> _Information supplied_:
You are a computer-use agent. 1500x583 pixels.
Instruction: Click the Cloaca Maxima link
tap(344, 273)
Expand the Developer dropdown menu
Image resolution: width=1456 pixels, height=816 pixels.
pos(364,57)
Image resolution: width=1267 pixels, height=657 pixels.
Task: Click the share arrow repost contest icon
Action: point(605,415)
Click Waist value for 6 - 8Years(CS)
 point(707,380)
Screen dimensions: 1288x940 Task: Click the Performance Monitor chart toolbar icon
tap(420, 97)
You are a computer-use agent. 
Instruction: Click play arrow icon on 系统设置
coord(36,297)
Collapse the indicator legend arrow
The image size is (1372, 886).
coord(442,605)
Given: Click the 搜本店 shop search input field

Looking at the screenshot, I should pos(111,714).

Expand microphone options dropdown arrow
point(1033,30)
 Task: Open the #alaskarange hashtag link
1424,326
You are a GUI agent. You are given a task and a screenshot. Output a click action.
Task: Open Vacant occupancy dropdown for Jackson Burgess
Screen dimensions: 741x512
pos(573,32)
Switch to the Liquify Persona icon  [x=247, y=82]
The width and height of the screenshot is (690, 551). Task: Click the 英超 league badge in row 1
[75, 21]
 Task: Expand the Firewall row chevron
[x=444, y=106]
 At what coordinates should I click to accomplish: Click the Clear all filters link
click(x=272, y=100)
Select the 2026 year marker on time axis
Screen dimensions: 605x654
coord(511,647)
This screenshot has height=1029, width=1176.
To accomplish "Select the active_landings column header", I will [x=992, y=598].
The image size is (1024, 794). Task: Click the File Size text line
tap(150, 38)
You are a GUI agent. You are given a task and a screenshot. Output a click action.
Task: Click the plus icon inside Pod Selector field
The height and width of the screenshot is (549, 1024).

> _Exercise instructions_:
Gather every line of the data above that contains the string "icon" and copy each one in full.

> _Exercise response_:
Task: Click the share arrow repost contest icon
Screen dimensions: 1288x940 Task: Click the Performance Monitor chart toolbar icon
Instruction: Click play arrow icon on 系统设置
Switch to the Liquify Persona icon  [x=247, y=82]
Task: Click the plus icon inside Pod Selector field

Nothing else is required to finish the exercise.